[Information given Boundary: Start]
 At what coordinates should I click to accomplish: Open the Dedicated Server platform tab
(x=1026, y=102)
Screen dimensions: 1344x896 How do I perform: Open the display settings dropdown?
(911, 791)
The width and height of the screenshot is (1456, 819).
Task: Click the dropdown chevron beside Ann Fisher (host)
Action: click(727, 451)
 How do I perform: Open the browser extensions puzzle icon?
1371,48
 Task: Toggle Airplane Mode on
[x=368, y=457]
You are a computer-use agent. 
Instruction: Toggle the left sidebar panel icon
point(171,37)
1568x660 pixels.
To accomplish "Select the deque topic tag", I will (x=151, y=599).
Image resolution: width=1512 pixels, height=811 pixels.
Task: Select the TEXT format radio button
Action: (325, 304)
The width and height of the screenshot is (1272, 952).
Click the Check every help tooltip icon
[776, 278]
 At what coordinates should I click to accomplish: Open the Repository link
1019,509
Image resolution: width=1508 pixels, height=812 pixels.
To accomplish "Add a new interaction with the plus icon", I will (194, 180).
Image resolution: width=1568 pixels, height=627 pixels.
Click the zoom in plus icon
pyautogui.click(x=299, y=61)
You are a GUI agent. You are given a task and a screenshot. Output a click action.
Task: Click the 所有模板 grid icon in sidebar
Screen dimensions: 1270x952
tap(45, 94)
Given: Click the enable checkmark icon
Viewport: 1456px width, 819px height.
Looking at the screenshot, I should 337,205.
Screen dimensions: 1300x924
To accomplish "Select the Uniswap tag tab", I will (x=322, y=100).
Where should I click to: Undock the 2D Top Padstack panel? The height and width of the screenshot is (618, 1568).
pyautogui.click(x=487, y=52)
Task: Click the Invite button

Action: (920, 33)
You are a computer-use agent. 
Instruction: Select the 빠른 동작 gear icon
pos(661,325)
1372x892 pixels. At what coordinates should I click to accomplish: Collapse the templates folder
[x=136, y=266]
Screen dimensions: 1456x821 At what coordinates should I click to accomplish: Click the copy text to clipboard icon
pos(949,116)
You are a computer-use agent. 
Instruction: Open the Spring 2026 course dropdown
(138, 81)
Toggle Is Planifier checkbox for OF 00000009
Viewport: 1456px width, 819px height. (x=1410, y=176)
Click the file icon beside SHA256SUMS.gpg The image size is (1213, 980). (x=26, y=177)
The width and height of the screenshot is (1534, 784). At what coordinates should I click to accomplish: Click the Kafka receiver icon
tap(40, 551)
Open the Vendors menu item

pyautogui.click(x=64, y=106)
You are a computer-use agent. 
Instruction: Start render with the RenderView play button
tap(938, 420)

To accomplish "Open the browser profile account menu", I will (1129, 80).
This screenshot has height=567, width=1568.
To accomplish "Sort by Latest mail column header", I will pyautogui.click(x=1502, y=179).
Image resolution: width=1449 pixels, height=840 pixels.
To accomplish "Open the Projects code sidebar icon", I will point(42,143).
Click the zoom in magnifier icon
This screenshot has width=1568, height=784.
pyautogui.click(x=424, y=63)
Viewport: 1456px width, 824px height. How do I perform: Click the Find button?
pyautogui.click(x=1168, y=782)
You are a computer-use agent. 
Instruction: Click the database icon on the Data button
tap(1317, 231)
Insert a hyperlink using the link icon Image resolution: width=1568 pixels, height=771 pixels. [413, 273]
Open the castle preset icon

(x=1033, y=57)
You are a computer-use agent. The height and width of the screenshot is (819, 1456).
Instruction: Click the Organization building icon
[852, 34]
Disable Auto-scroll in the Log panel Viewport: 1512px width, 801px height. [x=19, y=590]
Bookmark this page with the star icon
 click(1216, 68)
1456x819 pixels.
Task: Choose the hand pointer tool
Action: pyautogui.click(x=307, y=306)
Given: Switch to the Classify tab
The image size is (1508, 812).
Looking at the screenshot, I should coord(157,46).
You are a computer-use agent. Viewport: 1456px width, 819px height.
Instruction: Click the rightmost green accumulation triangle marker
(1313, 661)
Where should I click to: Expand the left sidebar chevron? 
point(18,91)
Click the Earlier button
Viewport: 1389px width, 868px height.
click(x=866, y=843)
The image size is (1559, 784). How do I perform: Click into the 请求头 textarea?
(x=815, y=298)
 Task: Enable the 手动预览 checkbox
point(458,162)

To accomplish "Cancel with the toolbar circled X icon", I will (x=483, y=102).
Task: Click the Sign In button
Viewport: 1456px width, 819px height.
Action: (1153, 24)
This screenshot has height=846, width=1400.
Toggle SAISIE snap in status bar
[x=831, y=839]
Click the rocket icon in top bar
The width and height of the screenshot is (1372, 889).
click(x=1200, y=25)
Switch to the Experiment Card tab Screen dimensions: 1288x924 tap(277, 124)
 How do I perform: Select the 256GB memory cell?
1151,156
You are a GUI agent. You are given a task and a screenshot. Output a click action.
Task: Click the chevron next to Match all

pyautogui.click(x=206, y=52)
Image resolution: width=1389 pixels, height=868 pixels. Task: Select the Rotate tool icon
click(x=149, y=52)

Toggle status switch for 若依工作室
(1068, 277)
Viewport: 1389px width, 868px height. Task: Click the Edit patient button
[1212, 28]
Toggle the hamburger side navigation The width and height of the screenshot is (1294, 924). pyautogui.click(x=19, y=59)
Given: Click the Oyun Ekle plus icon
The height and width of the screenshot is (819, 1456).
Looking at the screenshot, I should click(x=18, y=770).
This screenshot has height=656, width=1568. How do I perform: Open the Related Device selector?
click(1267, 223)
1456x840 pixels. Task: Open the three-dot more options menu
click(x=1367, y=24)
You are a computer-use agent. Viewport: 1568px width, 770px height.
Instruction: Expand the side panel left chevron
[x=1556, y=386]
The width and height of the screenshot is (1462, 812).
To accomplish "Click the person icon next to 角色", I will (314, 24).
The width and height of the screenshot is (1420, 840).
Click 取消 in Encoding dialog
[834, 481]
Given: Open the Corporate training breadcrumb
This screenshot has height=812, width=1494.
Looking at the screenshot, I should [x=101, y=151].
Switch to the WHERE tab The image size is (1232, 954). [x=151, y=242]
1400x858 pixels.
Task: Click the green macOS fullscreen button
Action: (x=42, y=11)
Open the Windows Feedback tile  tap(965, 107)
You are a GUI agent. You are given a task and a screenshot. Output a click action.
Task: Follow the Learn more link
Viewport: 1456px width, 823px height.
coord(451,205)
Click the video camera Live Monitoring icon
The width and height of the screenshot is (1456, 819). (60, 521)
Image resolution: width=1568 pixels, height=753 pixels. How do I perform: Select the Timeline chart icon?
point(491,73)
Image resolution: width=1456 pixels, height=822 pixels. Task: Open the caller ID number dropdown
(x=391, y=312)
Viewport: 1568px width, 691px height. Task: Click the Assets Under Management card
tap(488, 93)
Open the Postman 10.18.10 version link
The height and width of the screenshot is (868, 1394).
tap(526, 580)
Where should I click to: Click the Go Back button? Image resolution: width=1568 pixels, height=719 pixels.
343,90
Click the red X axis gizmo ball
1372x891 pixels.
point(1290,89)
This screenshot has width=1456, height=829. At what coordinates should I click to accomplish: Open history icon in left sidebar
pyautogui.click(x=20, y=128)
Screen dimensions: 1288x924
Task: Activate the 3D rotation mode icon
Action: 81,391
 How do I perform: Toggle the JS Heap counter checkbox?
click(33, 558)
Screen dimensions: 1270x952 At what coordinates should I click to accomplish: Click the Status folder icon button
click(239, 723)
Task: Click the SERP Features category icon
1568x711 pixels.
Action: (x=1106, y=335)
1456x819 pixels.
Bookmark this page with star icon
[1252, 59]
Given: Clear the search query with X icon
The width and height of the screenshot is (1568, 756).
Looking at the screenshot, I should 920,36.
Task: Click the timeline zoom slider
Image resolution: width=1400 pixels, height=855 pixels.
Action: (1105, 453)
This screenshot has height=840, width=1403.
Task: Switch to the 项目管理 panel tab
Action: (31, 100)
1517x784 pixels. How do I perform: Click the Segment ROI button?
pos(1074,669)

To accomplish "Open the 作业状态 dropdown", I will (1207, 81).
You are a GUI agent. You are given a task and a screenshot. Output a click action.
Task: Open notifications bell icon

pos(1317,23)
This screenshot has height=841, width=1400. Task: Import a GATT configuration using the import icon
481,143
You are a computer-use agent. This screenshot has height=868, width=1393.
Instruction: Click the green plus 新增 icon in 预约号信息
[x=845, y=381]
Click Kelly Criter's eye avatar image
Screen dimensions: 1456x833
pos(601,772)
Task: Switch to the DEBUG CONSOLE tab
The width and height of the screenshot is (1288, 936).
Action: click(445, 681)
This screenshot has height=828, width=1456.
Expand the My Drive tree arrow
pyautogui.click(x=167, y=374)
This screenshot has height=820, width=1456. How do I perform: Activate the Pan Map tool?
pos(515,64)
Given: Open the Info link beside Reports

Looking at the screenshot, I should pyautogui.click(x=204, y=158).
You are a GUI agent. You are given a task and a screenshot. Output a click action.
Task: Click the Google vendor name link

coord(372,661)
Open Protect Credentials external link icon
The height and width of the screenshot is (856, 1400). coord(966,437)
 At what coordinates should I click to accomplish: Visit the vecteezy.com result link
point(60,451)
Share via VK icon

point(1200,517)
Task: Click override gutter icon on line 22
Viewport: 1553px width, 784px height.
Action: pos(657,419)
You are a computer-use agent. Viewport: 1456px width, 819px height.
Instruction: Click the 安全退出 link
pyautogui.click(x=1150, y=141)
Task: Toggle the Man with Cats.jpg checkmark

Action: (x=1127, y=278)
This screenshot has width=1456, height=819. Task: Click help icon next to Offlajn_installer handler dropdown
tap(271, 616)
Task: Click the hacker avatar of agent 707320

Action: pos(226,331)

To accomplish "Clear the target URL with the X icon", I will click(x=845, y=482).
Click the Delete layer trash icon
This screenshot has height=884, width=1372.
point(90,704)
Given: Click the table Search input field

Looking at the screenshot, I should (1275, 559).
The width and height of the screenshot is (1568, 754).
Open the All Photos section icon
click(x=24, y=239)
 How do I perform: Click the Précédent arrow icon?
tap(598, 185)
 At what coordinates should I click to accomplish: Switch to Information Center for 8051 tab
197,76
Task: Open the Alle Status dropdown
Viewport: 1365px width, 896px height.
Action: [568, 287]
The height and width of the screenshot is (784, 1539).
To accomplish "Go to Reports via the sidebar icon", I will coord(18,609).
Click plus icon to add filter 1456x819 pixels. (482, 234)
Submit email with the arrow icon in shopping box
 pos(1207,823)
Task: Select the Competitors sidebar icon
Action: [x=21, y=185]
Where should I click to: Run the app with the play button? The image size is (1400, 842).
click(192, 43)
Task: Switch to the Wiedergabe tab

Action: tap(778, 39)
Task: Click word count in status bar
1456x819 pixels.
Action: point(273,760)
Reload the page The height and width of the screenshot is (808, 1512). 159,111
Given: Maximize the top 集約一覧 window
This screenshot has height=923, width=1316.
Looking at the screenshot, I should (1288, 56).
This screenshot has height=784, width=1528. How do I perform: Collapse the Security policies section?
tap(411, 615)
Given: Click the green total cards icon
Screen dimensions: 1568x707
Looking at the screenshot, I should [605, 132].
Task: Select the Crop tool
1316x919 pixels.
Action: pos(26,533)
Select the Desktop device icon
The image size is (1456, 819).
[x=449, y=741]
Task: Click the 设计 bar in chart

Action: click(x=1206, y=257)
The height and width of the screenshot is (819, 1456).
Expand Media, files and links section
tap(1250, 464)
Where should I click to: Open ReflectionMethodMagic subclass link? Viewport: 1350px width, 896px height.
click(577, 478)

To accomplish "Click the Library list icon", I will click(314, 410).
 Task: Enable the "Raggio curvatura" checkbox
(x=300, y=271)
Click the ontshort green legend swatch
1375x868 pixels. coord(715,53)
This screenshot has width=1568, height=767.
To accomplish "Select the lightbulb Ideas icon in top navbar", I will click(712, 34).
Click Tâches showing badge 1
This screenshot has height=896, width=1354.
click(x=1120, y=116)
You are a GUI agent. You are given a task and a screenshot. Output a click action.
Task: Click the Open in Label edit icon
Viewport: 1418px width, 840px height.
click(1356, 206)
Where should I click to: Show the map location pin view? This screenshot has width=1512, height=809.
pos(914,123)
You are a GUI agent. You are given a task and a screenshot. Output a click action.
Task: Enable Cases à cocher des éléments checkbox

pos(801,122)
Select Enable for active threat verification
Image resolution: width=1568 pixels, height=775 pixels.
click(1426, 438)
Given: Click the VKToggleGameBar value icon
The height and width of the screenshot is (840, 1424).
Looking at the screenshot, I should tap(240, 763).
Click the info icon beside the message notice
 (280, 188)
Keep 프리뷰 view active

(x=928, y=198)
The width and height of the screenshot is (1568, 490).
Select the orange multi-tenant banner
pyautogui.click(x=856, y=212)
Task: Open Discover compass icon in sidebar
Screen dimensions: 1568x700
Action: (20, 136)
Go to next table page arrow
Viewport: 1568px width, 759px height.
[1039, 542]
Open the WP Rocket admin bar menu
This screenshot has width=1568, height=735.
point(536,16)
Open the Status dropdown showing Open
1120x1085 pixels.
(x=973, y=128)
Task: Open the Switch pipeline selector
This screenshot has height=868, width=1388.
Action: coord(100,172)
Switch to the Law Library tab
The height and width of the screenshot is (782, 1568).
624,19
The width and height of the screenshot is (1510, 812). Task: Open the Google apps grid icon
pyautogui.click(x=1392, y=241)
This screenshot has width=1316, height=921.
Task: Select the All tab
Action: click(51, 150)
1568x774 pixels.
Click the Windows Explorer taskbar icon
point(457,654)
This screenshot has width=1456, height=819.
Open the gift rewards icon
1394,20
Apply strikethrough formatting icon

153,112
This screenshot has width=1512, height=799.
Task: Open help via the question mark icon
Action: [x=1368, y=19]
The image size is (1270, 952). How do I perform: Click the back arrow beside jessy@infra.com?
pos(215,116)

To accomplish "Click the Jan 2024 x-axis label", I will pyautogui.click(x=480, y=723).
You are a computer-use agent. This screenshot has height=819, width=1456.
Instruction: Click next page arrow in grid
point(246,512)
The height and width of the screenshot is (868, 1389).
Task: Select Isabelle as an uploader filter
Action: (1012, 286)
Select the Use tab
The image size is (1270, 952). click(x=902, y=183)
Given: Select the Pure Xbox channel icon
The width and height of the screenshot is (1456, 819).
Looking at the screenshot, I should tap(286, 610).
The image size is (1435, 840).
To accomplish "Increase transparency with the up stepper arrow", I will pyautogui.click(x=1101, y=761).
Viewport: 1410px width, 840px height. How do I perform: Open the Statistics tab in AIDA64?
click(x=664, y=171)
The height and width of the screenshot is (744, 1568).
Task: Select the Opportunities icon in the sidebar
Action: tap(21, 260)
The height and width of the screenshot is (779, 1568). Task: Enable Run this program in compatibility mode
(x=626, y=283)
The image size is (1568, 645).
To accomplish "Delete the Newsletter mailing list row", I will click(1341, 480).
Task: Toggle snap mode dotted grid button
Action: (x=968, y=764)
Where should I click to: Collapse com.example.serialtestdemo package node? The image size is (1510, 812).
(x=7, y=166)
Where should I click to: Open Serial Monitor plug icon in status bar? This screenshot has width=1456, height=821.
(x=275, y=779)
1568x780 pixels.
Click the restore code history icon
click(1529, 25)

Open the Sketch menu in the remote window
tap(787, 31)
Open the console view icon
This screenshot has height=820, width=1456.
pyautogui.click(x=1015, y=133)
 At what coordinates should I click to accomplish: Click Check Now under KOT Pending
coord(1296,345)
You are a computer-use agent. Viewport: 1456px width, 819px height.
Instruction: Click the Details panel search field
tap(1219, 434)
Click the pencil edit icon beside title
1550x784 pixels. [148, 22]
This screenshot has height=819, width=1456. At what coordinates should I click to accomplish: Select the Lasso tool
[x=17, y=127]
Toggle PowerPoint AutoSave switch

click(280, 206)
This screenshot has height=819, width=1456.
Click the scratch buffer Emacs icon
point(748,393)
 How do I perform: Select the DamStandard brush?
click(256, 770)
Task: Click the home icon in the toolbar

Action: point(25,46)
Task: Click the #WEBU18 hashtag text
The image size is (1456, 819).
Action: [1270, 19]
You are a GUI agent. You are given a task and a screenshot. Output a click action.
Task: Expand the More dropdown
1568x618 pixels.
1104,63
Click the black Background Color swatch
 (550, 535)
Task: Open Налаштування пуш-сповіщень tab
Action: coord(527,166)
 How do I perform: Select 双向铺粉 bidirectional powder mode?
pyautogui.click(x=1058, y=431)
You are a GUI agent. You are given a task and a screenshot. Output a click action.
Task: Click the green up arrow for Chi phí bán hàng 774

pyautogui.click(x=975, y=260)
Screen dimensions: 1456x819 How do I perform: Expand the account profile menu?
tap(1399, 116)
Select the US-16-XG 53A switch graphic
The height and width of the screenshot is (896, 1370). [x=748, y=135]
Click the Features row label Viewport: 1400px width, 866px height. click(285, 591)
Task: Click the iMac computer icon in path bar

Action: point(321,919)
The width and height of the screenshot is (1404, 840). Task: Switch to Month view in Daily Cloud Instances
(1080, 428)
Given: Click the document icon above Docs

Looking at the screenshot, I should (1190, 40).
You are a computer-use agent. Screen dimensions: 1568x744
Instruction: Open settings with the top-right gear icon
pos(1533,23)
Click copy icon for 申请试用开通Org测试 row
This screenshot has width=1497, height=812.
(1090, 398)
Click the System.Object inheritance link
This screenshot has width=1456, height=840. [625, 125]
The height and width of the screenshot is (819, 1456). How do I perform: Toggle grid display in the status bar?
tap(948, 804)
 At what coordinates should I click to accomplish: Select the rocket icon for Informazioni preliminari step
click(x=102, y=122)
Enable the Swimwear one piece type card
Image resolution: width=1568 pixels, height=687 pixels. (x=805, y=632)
[Information given Boundary: End]
Prompt: Line count for the word "Features": give the number of lines in the entries above that contain it, and nothing more.

Worked solution: 2